松平信康の最期の様子(「どうする家康」90)
前回は『三河物語』に書かれている松平信康の切腹迄の経緯を書きました。それを読んでいただいてわかるように『三河物語』には、信康の最期の様子は詳しくは書かれていません。一方、『改正三河後風土記』には、信康の最期の様子がより詳しく書いてあります。そこで今日は『改正三河後風土記』が書く松平信康の最期の様子について書いていきます。
『改正三河後風土記』の巻第十六の「信康君築山殿御生害」の中に信康の最期の様子が書かれています。そこに書かれている信康の最期に関する部分を原文にそって現代語風に改めて書いてみます。なお、『改正三河後風土記』は国立国会図書館デジタルコレクションで読むことができます。
8月1日、家康は信長に命令に従う旨の返答をし、3日に信康を大浜へ移し、9日大浜より遠州堀江の城に移し10日には同国二俣の城に移し大久保忠世に預けた。これは大久保忠世が(信康に)随って山間僻地に落とすという(家康の)考えで会ったが忠世はその考えを理解しなかったかあるいは別に思うところがあったのか(わからないが)厳しく警備して日数を過ごした。
(中略:ここでは、平岩親吉から親吉の首を斬って信長に差し出し信康を助命するようにという申出を家康が拒絶したことが書かれている)
さて、信康は腹を召すことに決まり、9月15日天方山城守通綱と服部半蔵正成を二俣城に使いとして派遣し家康の命令を伝えた。信康は二人に向かって「今更何も言うべきではないが、私が(徳川家を)裏切って勝頼に通じるなどということは全く思ってもみない事であった。このことは私が死んだ後でもいいから父上にお前たちからよくよく申し上げてくれよ」と涙したので、天方山城守と服部半蔵は「そのことは私たちの一身にかえて申し上げます」と言うと信康は大変うれしそうに笑い「今は此の世に思い残すことはない」と言って潔く切腹した。
服部半蔵は信康と親しかったので「介錯を頼む」と言われたが、仰ぎみる信康の姿のあまりのいたわしさに鬼と呼ばれた服部半蔵もうち伏せて涙に咽(むせ)んで手が出せないので天方山城守は手間取っては苦痛を増すことになり恐れ入るので私が介錯させていただきますといって介錯をした。(この時の刀は村正であったという)。
二俣城の山続きの小松林の庵室で火葬し謄雲院殿達岩善道大居士と追号し葬儀を懇ろに営んで天方山城守と服部半蔵が浜松に帰り、信康の様子を逐一申し上げると家康は何も言わなかった。(中略)信康を埋葬した地はその後、寺を建立し清瀧寺と称し、御法名も清瀧寺殿と改めた。大樹寺での法名は常法院殿隆岩長越大居士と言った。御年もわずかに22歳で父親にも勝るほどの武略の人物なのにと徳川家はもちろん他の家でも惜しまれた。
『改正三河後風土記』には、このように信康の最期が詳しく書いてあります。「どうする家康」での描き方とは違っていることがわかると思います。なお、信康の法名については『改正三河後風土記』に書かれている通りとしてあります。
『改正三河後風土記』には、このように書かれた後、服部半蔵と天方山城守について次のような逸話も書かれています。
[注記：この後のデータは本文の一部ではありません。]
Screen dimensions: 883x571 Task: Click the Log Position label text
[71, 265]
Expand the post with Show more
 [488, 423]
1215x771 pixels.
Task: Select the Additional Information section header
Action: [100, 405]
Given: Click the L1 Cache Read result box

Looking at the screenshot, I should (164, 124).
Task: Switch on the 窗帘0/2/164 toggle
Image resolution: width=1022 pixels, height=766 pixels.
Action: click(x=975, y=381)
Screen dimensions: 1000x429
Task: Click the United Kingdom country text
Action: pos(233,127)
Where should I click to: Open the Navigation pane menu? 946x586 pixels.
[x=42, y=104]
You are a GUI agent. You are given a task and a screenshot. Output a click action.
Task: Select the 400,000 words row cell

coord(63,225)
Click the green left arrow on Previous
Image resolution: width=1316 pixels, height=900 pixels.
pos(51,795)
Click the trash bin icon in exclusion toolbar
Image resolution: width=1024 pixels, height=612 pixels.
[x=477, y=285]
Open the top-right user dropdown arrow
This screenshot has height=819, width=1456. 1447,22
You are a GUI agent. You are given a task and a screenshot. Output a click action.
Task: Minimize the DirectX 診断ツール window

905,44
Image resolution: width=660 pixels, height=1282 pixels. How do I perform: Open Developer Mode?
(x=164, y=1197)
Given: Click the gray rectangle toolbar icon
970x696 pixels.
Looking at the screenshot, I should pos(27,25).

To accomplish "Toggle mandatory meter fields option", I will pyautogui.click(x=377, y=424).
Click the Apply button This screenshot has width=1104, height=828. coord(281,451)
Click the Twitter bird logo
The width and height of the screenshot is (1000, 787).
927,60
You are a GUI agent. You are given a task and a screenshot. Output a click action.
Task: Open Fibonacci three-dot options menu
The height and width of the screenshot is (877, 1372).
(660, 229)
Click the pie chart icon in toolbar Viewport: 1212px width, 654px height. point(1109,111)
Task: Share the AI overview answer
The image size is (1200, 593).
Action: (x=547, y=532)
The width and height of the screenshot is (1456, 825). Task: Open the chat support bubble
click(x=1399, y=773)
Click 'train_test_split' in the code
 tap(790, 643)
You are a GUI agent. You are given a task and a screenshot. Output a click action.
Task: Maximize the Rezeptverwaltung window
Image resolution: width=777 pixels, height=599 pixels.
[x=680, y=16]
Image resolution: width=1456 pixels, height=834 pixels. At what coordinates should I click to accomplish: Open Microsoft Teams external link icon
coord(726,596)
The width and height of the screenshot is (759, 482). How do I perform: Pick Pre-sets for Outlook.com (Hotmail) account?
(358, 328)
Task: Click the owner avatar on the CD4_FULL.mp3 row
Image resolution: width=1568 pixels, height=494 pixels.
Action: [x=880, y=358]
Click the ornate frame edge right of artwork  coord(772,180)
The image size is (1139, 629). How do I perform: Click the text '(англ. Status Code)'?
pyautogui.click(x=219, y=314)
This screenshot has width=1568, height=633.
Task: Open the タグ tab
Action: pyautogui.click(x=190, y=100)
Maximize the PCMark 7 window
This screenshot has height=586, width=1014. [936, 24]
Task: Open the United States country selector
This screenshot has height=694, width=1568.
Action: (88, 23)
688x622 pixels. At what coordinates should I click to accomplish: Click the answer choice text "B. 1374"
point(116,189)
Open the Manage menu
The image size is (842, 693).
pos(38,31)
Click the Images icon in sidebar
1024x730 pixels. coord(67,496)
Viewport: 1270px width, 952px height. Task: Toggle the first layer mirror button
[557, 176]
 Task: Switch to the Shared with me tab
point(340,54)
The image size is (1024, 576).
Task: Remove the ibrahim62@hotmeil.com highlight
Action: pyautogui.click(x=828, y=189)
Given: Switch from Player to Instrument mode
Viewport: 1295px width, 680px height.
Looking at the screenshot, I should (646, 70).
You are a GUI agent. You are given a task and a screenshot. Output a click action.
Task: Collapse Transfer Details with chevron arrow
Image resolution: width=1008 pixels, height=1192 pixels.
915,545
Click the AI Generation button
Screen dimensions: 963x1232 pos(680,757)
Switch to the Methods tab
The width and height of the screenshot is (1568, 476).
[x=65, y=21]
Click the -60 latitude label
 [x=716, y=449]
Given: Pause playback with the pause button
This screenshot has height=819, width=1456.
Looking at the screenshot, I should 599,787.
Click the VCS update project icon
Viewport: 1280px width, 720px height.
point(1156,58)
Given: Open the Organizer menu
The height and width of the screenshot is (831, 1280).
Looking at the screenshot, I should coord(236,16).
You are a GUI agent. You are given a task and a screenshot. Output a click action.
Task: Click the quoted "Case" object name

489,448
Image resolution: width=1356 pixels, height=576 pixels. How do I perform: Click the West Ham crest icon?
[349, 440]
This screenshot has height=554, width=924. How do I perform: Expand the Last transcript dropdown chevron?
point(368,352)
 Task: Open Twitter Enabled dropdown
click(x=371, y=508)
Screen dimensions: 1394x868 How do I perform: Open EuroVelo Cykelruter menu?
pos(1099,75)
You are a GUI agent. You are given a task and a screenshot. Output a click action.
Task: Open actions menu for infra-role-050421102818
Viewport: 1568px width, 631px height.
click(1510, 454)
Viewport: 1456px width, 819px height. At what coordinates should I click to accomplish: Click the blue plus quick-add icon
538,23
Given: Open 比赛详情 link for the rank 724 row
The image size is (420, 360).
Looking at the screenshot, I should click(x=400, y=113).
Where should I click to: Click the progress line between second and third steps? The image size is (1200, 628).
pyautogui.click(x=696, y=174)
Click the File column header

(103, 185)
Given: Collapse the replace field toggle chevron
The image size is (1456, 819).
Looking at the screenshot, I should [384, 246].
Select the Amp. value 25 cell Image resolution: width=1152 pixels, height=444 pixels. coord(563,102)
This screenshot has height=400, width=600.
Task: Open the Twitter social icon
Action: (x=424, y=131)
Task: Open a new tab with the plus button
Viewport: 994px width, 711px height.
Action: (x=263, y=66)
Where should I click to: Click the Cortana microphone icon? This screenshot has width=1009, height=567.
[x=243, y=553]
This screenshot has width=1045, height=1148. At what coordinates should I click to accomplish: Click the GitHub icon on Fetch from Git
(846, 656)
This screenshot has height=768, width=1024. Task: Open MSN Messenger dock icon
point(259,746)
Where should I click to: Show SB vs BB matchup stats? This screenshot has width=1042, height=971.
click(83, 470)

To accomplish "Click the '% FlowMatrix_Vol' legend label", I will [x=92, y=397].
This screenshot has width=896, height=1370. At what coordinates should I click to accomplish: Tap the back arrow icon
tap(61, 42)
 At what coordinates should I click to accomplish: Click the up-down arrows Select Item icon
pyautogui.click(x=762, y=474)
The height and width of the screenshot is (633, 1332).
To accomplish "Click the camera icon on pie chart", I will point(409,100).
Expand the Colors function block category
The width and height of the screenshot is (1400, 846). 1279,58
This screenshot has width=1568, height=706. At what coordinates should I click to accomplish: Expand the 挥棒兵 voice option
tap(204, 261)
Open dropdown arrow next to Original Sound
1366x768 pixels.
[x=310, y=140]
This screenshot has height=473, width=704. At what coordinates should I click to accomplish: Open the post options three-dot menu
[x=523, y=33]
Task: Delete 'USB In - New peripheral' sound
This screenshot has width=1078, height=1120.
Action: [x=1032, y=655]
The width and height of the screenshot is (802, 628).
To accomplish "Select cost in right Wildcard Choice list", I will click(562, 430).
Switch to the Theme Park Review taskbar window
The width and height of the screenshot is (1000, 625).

信康事件の後に、服部半蔵が家康の御前にあった時に「鬼と言われる半蔵も主(しゅ)の首は討ち難かったか」と家康が言った。これを伝え聞いた天方山城守は大変恐れ入って遂に逐電して高野山に閑居してしまい、数年たった後に、越前の秀康に仕えたという。
家康の命令が実行できなかった服部半蔵が家康から咎められることなく、命令を実行した天方山城守が家康を怖れるということをどう評価したらいいのか、いろいろな意見があるようですが、この服部半蔵の話はかなり知られていますので、この逸話も紹介しておきます。